中国財務相、ロンドンで人民元建て国債の発行を準備、海外で初
習金平国家主席の訪英を前に発表された今回の起債は、IMFの特別引き出し権(SDR)への採用に向けて欧州の支持を取り付けるための戦略の一環、と解説される。とは言え、国際取引における通貨別決裁シェアで既に“円”を抜いて第4位となった人民元の国際化はむしろ自然な流れである、とも言えよう。
一方、実利優先に傾きがちな中国の貿易相手国、とりわけ、欧州のスタンスは中国の過剰までに内向きな政策を助長させてきたと言える。
14日、日本がWTOに提訴した鋼材に関する不当関税問題で日本の勝訴が確定、同じ内容で中国を訴えていた欧州の勝訴も同時に確定した。中国は来月には課税を撤廃する方針であると表明したが、2012年11月から始まった不当課税問題は決着まで3年を要したことになる。

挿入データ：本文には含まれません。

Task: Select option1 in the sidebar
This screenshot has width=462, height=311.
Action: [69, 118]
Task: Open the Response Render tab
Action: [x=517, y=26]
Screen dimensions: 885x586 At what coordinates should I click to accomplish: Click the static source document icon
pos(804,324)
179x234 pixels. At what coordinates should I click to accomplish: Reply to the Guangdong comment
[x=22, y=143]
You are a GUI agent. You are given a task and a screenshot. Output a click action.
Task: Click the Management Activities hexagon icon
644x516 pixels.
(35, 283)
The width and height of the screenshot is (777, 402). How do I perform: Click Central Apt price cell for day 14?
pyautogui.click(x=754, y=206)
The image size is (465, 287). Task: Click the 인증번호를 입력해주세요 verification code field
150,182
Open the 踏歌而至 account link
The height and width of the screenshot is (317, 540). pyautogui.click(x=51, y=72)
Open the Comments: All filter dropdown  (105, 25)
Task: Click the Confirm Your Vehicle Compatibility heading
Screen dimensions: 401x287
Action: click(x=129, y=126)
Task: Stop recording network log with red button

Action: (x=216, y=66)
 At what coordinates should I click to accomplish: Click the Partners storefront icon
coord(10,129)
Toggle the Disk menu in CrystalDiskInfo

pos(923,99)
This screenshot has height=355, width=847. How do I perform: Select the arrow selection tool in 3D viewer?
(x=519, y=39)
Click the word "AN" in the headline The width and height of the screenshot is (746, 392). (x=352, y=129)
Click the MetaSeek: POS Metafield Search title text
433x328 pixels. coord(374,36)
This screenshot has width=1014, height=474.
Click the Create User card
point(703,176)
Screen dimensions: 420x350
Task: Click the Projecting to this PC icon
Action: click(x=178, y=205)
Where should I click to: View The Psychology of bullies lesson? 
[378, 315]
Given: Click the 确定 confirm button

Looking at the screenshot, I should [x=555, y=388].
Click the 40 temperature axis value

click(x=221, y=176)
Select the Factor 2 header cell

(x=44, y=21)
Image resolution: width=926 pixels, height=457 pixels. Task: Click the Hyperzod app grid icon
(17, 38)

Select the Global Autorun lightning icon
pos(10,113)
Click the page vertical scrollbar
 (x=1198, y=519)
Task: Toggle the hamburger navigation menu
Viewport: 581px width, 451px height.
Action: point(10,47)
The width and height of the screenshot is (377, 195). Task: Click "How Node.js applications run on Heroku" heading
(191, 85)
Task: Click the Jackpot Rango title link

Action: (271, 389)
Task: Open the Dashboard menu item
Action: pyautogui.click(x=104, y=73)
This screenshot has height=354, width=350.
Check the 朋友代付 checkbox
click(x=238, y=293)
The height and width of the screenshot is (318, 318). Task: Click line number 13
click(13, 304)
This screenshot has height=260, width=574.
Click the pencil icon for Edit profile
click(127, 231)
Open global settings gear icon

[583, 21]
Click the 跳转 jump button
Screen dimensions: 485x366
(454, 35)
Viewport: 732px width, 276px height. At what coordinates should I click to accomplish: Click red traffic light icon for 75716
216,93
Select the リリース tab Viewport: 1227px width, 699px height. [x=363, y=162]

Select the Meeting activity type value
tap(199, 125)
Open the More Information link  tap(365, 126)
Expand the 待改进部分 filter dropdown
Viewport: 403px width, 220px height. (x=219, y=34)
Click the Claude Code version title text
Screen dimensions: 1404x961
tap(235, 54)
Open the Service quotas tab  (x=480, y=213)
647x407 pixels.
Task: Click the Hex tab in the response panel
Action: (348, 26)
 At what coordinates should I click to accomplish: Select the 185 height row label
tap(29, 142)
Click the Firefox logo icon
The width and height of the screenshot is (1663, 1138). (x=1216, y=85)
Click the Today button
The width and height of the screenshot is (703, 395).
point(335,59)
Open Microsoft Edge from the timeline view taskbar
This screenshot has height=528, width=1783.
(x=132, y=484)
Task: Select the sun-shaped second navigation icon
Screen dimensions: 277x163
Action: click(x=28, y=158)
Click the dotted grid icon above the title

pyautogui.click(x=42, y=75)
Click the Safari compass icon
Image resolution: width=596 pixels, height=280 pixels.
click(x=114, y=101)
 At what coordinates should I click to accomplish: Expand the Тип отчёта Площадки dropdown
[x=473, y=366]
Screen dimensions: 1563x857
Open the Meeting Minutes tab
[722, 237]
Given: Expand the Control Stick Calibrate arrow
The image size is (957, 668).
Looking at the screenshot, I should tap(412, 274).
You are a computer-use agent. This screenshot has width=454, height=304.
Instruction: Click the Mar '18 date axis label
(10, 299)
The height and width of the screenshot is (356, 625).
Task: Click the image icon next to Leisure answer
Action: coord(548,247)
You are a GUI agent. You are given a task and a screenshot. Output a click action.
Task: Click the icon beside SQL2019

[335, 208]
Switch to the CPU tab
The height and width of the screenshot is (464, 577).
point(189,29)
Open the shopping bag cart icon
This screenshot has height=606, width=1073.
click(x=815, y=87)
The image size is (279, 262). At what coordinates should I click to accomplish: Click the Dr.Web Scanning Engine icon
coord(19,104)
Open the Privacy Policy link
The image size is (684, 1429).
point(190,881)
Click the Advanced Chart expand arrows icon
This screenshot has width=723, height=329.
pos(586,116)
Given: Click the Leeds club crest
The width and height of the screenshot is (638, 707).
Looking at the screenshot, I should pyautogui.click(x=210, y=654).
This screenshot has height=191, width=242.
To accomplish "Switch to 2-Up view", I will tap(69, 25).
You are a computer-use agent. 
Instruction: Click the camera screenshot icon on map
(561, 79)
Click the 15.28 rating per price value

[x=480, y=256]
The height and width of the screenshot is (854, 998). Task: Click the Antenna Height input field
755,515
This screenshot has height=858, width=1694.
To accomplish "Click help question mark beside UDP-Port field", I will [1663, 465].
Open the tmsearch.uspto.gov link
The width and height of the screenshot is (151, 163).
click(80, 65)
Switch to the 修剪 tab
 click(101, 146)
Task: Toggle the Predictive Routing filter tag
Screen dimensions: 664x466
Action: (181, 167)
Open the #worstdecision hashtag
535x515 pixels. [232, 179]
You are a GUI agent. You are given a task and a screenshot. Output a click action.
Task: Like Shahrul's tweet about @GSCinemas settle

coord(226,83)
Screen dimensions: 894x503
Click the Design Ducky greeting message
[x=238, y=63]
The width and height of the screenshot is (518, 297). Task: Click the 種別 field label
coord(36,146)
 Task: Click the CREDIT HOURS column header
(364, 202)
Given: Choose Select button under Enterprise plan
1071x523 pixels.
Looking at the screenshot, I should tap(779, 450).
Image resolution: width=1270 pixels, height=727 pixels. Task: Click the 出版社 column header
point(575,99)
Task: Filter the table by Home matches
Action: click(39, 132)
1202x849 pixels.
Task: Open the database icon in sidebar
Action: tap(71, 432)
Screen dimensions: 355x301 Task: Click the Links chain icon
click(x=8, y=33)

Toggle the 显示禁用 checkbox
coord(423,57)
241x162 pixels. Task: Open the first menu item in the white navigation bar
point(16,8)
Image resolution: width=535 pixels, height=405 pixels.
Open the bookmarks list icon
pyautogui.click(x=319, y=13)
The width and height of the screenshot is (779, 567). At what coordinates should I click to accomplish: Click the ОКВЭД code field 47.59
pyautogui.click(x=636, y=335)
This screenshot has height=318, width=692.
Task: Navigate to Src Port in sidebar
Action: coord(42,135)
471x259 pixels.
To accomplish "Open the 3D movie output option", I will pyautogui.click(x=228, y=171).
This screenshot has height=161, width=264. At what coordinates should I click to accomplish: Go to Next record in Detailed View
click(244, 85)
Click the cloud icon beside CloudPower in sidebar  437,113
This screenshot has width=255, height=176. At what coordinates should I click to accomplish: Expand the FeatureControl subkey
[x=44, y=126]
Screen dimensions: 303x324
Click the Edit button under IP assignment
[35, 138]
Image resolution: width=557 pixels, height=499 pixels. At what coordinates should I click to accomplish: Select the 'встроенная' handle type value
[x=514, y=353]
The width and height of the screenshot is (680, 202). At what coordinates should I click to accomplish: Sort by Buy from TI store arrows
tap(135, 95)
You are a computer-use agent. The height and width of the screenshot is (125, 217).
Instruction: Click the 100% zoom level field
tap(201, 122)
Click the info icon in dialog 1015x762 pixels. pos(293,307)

個別取引における不合理で、かつ、ターゲットを狙いうちするかのような突然のルール変更は、常に「中国固有のリスク」として対中ビジネスに付き纏ってきた。人民元の国際化に向けてまず習指導部が発信すべきは、こうした極端な政治的措置の発動を容認しない、とのメッセージであり、その実行である。これが出来てこそ人民元の国際通貨としての信任は確立されるのであって、実利を人質にとる手法は通用しない。